Collect all lines containing the word "coordinates" from the data.

(MATERIAL SHOWN)

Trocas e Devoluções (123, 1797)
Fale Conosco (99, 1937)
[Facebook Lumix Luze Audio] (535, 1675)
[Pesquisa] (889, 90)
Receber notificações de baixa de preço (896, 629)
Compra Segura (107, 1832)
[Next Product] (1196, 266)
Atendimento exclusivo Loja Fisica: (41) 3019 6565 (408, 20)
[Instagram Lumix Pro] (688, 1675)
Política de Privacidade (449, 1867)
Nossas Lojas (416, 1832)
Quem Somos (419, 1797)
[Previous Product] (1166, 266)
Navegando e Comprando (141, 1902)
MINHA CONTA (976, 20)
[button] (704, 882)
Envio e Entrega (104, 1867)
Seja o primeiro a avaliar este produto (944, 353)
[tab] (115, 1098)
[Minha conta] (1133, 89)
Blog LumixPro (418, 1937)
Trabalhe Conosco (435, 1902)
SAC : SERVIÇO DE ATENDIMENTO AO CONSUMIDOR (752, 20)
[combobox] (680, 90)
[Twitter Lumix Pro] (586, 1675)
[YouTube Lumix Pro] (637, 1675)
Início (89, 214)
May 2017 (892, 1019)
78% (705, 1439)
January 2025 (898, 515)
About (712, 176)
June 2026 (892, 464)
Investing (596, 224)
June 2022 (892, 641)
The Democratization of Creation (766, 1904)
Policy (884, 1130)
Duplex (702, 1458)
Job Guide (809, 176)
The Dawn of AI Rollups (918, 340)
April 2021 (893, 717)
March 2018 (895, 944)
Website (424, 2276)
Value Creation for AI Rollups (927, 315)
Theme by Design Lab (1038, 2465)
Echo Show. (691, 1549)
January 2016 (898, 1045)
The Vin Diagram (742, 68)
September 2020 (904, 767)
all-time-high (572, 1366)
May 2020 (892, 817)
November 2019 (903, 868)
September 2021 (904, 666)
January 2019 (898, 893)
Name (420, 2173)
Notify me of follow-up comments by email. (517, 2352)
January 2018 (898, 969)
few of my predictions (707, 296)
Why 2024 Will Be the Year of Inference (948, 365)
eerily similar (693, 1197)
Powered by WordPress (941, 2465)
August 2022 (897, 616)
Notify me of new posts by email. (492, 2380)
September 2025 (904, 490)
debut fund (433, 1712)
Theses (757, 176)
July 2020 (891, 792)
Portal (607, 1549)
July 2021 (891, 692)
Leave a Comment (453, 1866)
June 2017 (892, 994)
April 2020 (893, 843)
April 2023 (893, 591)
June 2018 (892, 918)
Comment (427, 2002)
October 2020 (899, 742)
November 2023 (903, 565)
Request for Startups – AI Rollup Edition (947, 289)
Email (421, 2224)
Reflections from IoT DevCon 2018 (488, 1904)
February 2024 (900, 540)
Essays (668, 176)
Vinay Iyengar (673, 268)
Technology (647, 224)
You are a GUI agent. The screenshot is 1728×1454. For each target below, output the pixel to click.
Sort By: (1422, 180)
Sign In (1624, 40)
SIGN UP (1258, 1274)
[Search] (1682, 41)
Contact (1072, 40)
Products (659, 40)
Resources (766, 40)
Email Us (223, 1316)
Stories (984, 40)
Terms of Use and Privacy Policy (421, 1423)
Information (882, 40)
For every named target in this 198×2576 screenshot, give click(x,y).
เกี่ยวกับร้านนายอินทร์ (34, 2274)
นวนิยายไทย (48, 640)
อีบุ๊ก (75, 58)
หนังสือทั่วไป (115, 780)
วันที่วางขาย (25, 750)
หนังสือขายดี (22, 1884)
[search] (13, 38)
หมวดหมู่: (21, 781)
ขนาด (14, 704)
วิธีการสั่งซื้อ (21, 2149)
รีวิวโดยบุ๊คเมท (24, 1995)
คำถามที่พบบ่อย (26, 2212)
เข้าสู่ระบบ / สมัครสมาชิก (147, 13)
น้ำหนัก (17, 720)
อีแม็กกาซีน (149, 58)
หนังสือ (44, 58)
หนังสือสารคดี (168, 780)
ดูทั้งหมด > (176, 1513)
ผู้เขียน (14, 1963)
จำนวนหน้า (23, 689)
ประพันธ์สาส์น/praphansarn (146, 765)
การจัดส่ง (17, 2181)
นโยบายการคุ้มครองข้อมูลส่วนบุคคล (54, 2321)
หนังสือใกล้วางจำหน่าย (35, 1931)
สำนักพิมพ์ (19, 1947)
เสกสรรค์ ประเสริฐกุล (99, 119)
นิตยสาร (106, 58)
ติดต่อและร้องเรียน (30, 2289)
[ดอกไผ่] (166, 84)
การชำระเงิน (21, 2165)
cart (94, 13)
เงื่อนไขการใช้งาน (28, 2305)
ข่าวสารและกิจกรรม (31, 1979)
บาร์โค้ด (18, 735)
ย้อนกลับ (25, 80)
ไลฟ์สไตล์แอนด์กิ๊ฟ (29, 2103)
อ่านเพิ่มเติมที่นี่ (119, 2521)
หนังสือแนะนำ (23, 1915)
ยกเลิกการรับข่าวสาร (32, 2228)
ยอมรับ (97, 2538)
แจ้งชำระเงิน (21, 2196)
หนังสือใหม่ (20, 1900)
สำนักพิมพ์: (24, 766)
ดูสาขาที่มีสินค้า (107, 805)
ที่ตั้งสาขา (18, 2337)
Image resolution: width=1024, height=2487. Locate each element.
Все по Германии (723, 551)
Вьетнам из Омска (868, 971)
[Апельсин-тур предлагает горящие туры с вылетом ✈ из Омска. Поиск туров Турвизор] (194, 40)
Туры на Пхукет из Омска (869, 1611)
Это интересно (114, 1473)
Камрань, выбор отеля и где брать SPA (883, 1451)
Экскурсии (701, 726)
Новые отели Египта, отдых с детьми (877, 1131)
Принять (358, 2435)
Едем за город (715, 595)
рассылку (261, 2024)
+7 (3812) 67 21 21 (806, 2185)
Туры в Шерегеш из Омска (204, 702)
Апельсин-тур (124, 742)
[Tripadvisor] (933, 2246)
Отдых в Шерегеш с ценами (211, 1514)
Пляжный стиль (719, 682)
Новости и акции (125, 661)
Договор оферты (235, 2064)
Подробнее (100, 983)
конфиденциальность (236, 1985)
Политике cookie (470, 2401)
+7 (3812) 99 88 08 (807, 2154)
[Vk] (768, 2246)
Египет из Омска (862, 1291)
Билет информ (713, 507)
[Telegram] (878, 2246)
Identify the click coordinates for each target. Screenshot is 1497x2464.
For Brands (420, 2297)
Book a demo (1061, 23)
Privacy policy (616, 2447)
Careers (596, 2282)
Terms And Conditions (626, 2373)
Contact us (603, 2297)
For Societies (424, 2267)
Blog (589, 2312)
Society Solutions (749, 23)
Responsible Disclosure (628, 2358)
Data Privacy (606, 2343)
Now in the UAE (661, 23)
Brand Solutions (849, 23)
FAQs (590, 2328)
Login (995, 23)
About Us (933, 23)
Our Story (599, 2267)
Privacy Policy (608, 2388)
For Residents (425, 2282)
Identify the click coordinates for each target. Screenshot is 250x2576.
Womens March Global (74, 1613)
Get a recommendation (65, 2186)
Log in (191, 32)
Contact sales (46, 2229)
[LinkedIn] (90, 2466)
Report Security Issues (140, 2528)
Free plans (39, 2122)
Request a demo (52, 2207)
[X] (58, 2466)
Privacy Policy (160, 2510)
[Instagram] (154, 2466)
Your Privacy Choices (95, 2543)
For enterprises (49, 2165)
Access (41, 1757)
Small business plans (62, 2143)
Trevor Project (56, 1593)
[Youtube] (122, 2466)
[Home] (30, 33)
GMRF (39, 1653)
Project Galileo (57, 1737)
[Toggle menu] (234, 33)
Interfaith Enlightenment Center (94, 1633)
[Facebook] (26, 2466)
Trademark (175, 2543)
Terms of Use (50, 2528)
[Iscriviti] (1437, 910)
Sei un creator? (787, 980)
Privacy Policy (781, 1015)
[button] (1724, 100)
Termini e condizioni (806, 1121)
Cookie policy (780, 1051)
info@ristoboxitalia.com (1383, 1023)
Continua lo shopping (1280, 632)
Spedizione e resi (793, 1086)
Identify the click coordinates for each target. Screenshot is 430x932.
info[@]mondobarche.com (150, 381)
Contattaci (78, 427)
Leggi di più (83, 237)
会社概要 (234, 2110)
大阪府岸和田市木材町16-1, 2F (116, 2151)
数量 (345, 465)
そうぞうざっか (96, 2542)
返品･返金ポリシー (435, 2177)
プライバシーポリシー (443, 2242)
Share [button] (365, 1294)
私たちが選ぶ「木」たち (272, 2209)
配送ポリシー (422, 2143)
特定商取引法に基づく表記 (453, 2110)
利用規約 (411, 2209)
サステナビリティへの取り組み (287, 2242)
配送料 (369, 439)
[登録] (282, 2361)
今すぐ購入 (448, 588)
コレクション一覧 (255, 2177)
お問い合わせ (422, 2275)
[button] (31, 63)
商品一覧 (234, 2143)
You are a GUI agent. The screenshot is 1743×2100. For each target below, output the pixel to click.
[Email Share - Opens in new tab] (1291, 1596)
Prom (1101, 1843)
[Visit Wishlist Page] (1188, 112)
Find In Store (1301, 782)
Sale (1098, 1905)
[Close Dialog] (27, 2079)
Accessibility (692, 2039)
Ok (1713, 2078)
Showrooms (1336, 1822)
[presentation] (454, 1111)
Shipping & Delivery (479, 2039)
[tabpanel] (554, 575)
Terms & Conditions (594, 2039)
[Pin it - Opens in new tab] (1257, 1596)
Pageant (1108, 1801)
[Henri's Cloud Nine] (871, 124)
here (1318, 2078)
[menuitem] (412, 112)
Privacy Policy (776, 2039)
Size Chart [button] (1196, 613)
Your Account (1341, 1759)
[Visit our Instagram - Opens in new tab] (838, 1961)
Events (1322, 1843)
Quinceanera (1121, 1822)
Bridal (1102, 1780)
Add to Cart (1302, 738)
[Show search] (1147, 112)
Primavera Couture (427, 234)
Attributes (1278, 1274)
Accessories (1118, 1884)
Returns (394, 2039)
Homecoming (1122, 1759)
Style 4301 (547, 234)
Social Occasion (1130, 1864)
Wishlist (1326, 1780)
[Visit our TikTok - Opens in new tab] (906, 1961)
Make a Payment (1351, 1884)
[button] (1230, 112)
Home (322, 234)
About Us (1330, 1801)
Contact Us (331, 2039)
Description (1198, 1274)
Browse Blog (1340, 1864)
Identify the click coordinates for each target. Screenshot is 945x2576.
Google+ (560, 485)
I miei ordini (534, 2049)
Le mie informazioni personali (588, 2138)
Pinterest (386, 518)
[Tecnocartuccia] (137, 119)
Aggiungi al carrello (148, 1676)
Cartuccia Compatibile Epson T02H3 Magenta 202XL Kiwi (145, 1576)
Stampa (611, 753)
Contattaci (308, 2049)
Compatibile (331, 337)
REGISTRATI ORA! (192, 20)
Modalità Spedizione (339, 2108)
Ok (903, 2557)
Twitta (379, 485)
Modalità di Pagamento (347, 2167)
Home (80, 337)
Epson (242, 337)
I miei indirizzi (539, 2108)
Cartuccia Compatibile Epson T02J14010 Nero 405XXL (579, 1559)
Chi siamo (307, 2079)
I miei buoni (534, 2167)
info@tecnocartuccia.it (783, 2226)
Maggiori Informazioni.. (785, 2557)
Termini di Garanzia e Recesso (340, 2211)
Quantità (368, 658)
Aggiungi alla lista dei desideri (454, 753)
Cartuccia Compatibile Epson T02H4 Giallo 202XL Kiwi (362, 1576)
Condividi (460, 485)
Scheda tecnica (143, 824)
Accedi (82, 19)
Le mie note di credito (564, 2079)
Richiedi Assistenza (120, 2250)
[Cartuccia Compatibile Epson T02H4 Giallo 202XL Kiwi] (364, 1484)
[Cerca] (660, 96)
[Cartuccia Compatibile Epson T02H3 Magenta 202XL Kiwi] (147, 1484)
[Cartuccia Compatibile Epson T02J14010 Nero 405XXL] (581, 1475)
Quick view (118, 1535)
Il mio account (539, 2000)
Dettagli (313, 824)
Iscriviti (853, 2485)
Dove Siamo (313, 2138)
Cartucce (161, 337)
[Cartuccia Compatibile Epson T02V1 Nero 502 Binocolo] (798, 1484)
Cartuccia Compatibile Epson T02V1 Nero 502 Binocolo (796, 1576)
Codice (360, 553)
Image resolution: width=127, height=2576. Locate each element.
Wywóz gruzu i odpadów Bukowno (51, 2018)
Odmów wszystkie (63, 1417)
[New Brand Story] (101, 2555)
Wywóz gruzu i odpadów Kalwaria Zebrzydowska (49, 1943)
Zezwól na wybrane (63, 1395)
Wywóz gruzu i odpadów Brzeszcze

(End MATERIAL SHOWN)

** ANSWER TO THE PROBLEM **
Identify the click coordinates for each target. Screenshot is 1497x2464.
Identify the click coordinates for each target. Screenshot is 250x2576.
Identify the click coordinates for each target. Screenshot is 430x932.
Identify the click coordinates for each target. Screenshot is 945x2576.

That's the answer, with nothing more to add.